• _STATED TASK A_
Edit the entries that run from the line containing "Where should I" down through the last entry. Replace "Roles manager" with "Permissions manager", leave everything else unchanged, and leave the pictures out.
## Begin EXTRACTED TEXT
# Anyone Have pics of their Bobcats in Action???



## N&CLandscaping (Oct 14, 2006)

I dont have one, but am thinking of getting one soon. Any pics and opinions on Bobcat over another model, and would a 2001 F250 be able to pull a Bobcat? Thanks Nick


----------



## nickPSD (Oct 31, 2003)

I dont think your truck would have much of a problem with a skid loader and a trailer, if its a 5.4 it might work the truck alittle. :waving:


----------



## J&R Landscaping (Dec 25, 2005)

Your truck should be fine pulling it depending on what size bobcat you get.


----------



## kc2006 (Oct 16, 2005)

my 96 f250 pulls one just fine. I've rented one a few times (think it was the 175 or 2XX) , with a really heavy duty trailer yet no trailer brakes. Pulled it fine and stopped ok, just wouldn't want an emergency stop with no brakes. Your truck will be fine.


----------



## RBRONKEMA GHTFD (Dec 17, 2006)

JMO I would get a takeauchi tl 130. It has plenty of power. Better than a bobcat imo. We have one at work and I LOVE IT! All tracked and joystick bucket controls and movement. VERY USER FRIENDLY! If I ever buy a skid it is gonna be a takeauchi.


----------



## itsgottobegreen (Mar 31, 2004)

You truck will tow it fine as long as u don't do what I do, wideout on front, salt dogg in back with 1.5 tons in it, and towing 10000lbs of skid and trailer. That will kill your tranny quick. 

Personally I would say look at the S175-S205 series. They are great in the snow with a 8' protech and very easy to tow.


----------



## KubotaJr (Dec 8, 2005)

N&CLandscaping;462630 said:


> I dont have one, but am thinking of getting one soon. Any pics and opinions on Bobcat over another model, and would a 2001 F250 be able to pull a Bobcat? Thanks Nick


I thought you had a dodge 1500?


----------



## dr.lawn21 (Sep 29, 2004)

Toolcat 5600 is the way to go. Small compact size, all wheel steering, heated and A/C cab, aprox. 18mph ground speed. These machines work perfect for smaller lots, or for tight areas in larger lots. Hope this helps.


----------



## dirt digger (Feb 27, 2005)

RBRONKEMA GHTFD;463185 said:


> JMO I would get a takeauchi tl 130. It has plenty of power. Better than a bobcat imo. We have one at work and I LOVE IT! All tracked and joystick bucket controls and movement. VERY USER FRIENDLY! If I ever buy a skid it is gonna be a takeauchi.
## End EXTRACTED TEXT
## Begin EXCERPTED RECORDS
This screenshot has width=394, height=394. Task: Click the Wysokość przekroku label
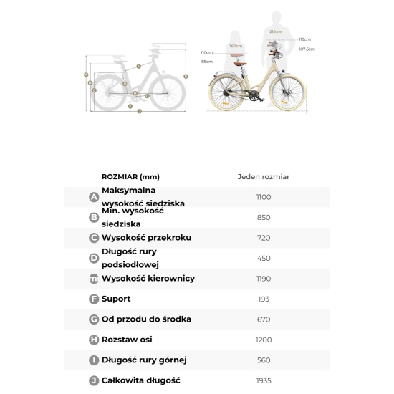146,238
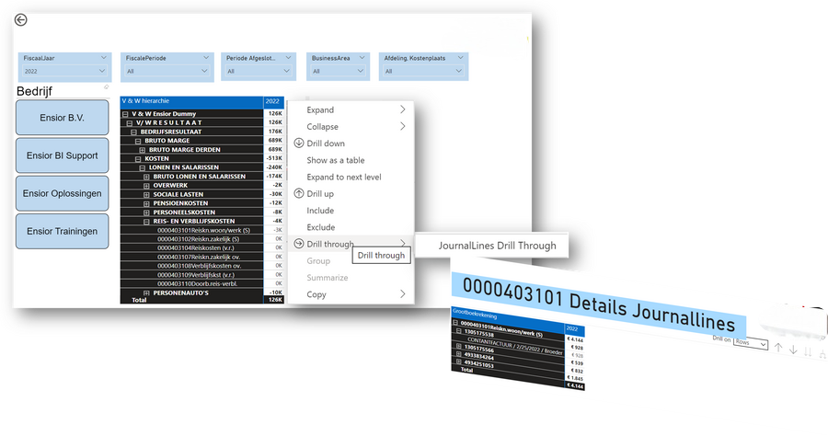Click the Drill up icon in context menu
The image size is (828, 436).
point(298,194)
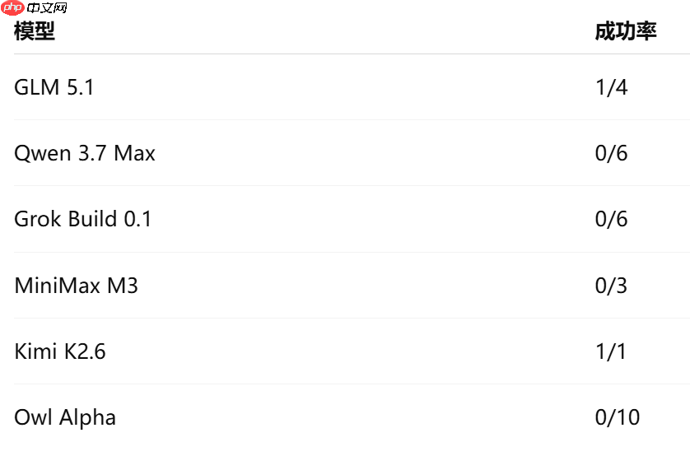
Task: Click the 0/10 success rate value
Action: coord(618,417)
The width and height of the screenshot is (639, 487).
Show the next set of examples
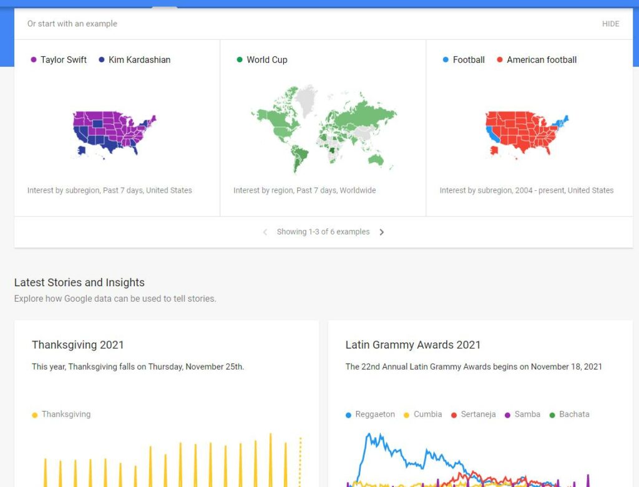pyautogui.click(x=382, y=231)
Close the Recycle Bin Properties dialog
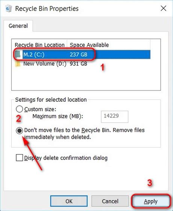Image resolution: width=173 pixels, height=211 pixels. (164, 8)
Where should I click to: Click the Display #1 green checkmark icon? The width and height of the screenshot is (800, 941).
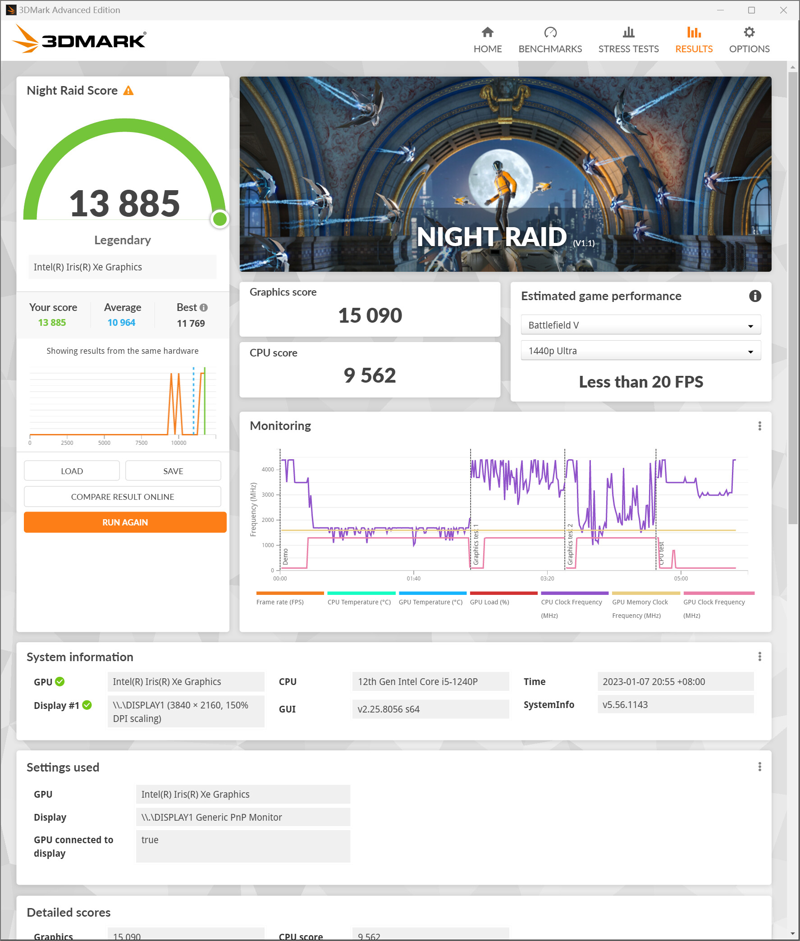pos(87,705)
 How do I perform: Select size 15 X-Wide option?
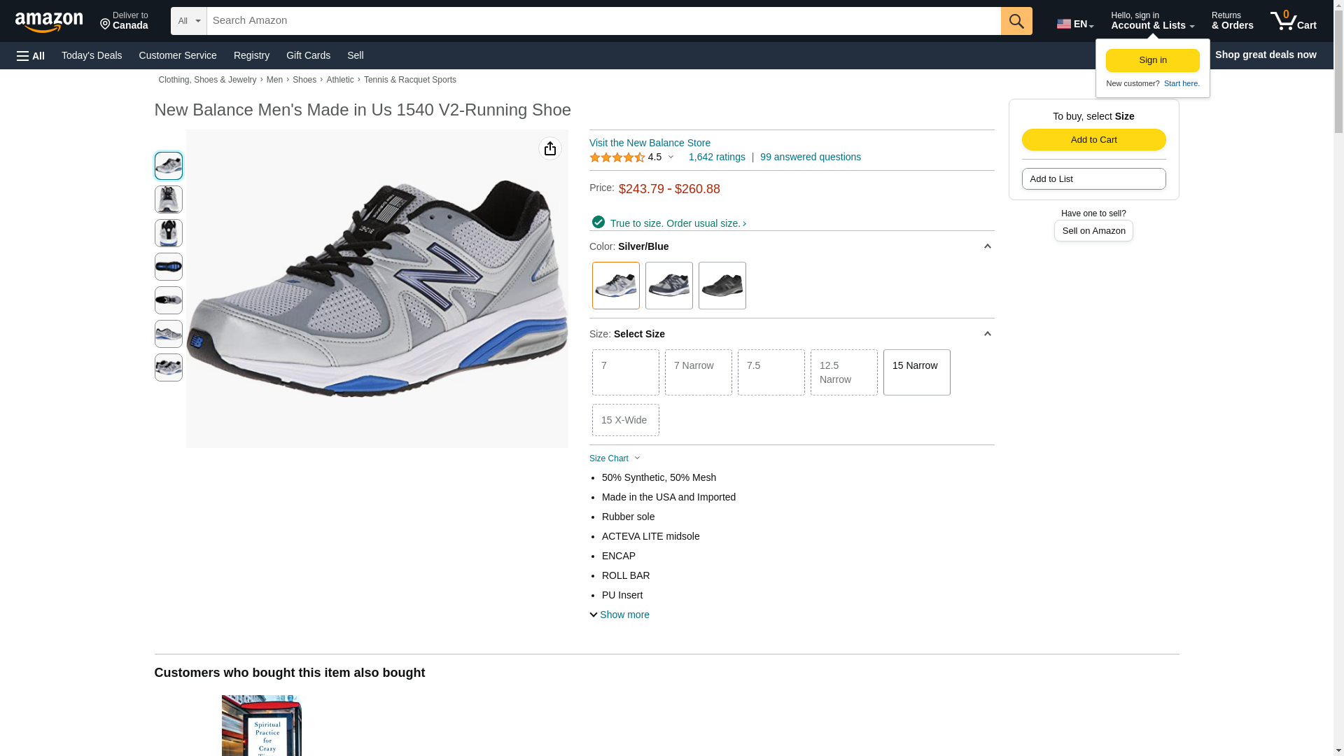coord(625,420)
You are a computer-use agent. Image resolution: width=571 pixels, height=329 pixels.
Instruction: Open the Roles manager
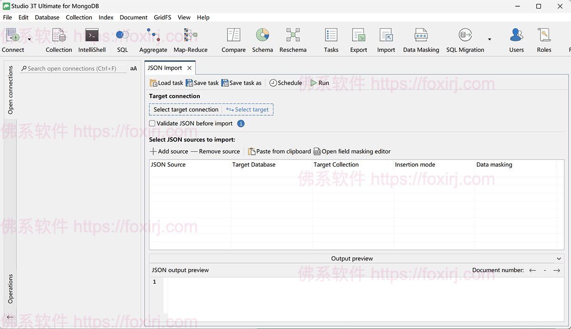pyautogui.click(x=543, y=39)
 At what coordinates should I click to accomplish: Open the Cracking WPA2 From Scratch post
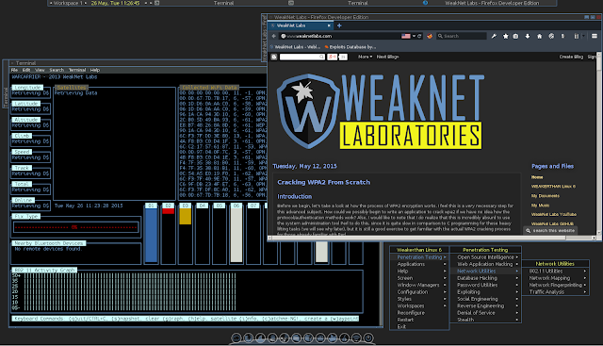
## End EXCERPTED RECORDS
• _STATED TASK B_
List every feature of the Toolcat 5600 named in the forum thread about Bobcats.

• _EXERCISE ANSWER A_
Where should I click to: Click the Display #1 green checkmark icon? The width and height of the screenshot is (800, 941).
pos(87,705)
 How do I perform: Select size 15 X-Wide option?
coord(625,420)
You are a computer-use agent. Image resolution: width=571 pixels, height=329 pixels.
Instruction: Open the Permissions manager
pyautogui.click(x=543, y=39)
 At what coordinates should I click to accomplish: Open the Cracking WPA2 From Scratch post

• _EXERCISE ANSWER B_
- Small compact size
- All wheel steering
- Heated and A/C cab
- Approximately 18 mph ground speed